---------- Material provided ----------

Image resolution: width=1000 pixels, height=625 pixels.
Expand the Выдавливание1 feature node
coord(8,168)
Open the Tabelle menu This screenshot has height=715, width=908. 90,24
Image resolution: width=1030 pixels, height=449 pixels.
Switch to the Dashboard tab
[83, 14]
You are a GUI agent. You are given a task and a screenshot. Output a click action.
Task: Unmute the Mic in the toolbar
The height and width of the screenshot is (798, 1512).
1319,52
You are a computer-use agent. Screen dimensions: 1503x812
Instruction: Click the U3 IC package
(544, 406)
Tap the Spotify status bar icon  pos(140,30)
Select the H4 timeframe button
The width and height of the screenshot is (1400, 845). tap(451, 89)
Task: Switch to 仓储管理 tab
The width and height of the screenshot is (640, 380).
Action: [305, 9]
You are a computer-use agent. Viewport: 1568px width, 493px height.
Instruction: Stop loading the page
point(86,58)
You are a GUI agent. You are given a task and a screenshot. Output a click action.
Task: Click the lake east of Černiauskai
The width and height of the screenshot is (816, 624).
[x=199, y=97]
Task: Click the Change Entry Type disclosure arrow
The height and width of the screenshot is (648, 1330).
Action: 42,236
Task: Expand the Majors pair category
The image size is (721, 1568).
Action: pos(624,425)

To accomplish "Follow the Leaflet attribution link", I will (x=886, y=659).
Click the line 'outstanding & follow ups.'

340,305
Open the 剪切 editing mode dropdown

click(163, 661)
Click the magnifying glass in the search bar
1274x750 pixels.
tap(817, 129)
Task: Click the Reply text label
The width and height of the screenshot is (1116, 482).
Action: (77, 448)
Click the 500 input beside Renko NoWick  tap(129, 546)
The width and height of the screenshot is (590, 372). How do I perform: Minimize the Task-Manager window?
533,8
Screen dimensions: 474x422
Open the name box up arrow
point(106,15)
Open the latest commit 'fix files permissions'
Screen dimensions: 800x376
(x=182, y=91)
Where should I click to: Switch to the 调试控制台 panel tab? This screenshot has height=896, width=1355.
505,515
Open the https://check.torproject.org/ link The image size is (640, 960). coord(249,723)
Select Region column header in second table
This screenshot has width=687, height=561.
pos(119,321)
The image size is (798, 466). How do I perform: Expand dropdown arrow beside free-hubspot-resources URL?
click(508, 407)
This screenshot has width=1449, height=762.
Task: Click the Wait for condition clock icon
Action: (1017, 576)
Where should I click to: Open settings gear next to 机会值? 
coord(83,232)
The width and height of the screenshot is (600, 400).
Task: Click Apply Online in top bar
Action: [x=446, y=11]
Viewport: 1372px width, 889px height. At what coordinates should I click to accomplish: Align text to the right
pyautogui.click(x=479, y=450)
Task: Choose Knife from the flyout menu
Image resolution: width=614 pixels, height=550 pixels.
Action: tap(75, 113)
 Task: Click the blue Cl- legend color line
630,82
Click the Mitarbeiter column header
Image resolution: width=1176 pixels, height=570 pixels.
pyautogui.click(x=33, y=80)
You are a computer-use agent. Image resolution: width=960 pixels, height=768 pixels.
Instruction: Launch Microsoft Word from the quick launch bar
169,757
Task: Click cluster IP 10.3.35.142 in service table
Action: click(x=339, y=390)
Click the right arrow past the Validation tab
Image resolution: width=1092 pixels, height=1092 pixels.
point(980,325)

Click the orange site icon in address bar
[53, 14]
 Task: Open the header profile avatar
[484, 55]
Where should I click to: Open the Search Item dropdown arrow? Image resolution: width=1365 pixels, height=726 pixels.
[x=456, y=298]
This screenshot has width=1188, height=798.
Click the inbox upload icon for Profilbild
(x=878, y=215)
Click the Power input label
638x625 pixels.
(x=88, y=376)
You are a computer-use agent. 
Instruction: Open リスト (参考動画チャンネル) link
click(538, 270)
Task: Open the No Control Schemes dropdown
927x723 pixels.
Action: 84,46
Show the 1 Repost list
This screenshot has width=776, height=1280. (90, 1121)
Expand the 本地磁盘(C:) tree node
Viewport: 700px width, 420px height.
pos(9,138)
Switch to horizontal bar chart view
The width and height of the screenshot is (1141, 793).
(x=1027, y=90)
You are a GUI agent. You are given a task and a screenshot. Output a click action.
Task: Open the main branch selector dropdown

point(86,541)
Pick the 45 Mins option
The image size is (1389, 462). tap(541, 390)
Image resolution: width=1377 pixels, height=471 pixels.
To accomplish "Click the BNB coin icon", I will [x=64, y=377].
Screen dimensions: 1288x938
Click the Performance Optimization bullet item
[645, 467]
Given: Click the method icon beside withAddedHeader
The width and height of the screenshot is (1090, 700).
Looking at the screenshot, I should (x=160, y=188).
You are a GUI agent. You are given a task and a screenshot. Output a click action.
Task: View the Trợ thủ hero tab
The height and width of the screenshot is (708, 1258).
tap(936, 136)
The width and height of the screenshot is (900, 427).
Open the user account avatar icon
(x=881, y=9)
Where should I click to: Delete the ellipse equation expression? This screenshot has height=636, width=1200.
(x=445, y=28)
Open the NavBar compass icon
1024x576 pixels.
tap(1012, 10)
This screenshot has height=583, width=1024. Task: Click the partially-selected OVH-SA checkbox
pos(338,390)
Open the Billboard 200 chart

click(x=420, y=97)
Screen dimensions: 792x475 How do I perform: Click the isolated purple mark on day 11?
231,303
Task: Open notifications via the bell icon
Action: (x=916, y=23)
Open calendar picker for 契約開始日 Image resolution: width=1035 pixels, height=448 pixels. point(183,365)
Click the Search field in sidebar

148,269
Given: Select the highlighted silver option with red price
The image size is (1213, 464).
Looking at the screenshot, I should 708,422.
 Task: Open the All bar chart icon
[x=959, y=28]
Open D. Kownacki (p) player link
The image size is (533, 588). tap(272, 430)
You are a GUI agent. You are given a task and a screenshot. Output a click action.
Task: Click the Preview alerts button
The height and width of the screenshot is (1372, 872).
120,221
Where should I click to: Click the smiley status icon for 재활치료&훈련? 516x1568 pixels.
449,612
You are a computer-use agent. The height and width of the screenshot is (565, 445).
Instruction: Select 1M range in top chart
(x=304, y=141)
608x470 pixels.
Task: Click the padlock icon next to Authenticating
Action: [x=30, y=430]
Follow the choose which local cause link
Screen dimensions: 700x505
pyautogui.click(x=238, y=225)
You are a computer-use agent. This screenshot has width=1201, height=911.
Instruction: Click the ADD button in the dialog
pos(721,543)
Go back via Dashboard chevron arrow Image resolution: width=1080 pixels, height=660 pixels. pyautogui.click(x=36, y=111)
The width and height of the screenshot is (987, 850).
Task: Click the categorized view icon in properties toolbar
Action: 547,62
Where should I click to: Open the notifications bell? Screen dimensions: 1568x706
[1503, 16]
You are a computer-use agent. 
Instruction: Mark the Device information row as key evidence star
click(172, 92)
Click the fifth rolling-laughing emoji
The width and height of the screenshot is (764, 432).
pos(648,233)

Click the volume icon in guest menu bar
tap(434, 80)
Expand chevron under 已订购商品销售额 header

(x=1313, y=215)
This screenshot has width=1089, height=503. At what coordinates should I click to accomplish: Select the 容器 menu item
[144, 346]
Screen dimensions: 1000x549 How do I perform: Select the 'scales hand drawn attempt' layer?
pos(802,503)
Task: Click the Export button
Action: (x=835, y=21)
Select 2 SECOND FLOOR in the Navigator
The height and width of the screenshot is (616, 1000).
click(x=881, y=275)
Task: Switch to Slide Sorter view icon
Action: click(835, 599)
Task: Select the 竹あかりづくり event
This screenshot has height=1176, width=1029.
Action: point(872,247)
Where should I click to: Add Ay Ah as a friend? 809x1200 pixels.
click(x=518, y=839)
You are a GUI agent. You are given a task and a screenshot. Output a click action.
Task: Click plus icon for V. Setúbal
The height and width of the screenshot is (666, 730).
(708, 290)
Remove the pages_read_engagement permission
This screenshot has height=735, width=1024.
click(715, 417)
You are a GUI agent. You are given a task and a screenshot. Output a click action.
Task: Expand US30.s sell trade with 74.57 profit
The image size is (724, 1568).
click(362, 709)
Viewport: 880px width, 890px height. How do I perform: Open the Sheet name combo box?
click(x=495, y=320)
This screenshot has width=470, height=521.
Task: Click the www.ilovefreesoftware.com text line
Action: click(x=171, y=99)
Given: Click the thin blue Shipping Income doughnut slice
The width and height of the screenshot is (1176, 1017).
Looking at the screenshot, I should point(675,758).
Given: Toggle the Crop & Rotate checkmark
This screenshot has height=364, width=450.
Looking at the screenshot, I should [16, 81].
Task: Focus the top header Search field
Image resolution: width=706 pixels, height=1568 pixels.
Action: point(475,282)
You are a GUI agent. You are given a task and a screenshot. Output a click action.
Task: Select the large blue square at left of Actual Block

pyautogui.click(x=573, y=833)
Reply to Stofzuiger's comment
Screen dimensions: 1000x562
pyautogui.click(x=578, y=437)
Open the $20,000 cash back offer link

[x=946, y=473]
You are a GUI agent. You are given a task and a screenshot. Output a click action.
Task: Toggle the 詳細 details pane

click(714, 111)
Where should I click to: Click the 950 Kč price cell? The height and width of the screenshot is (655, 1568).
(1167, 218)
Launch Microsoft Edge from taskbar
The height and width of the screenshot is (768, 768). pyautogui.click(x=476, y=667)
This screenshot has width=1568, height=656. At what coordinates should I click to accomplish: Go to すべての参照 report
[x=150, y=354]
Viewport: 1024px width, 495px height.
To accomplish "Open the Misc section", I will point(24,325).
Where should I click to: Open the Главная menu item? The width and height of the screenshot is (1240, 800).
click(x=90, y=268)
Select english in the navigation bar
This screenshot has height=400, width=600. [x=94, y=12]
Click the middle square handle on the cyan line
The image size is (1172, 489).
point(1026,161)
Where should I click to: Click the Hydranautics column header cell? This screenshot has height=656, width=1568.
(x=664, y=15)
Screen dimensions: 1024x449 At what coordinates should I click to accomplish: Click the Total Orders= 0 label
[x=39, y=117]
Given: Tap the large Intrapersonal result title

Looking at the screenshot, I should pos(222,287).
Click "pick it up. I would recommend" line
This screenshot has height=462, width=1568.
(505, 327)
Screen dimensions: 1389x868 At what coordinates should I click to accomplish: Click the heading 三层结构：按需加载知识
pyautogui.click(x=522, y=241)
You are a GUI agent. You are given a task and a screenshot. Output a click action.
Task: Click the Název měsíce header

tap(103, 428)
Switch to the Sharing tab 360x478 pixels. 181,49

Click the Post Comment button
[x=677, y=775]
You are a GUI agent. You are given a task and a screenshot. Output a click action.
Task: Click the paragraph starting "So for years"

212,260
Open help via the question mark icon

----------

## [About this task]
Give back exactly the lines starting at the one with "Click the Post Comment button" and running to the end of the listing. Include both ends.

## [Task solution]
Click the Post Comment button
[x=677, y=775]
You are a GUI agent. You are given a task and a screenshot. Output a click action.
Task: Click the paragraph starting "So for years"

212,260
Open help via the question mark icon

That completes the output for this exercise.